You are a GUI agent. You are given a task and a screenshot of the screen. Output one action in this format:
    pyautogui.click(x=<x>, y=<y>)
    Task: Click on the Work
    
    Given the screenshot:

* * *

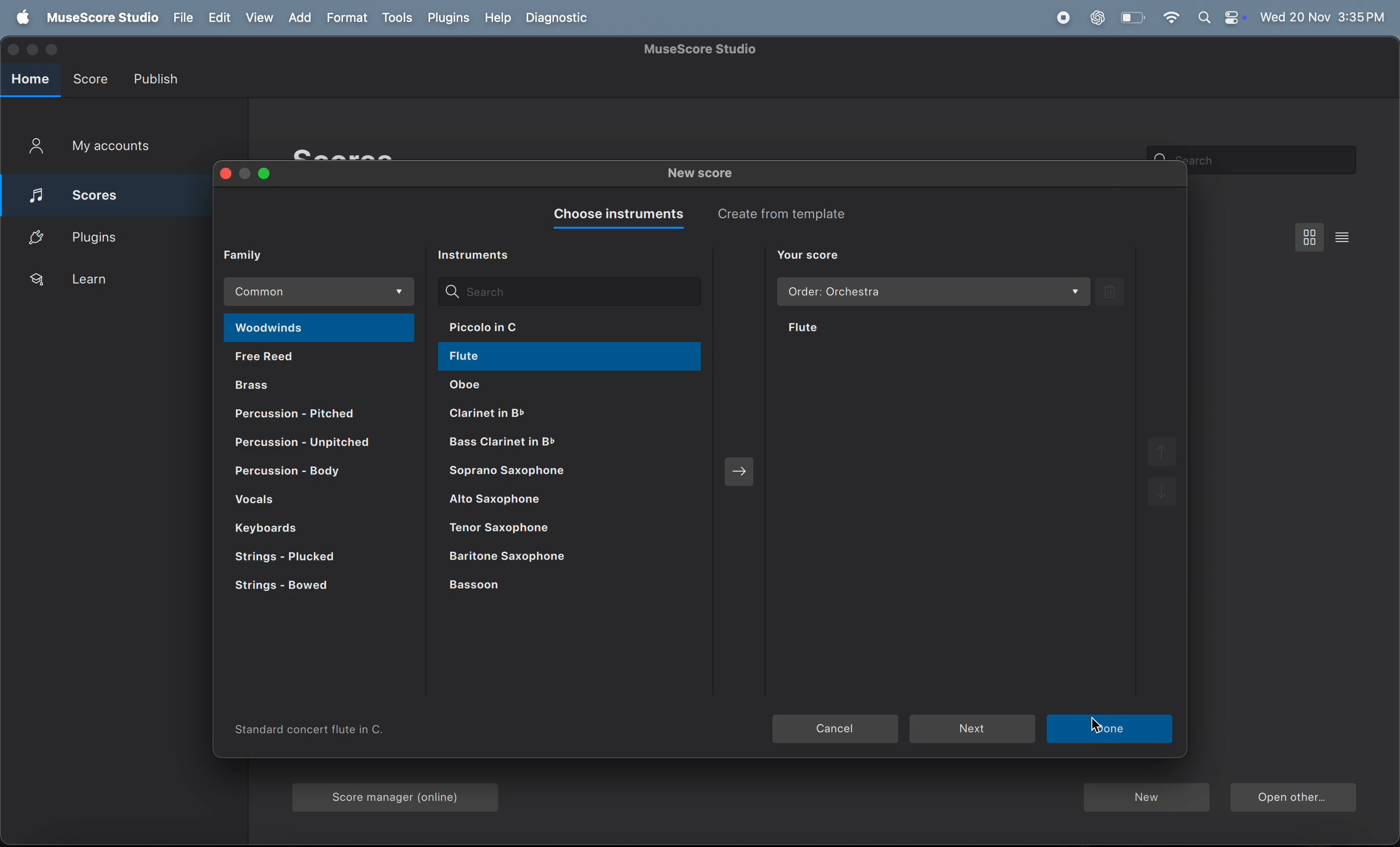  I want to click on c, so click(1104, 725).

=== Work to be completed ===
State how many lines of the listing contain the word "screenshot", giving only the number.

=== Answer to the exercise ===
2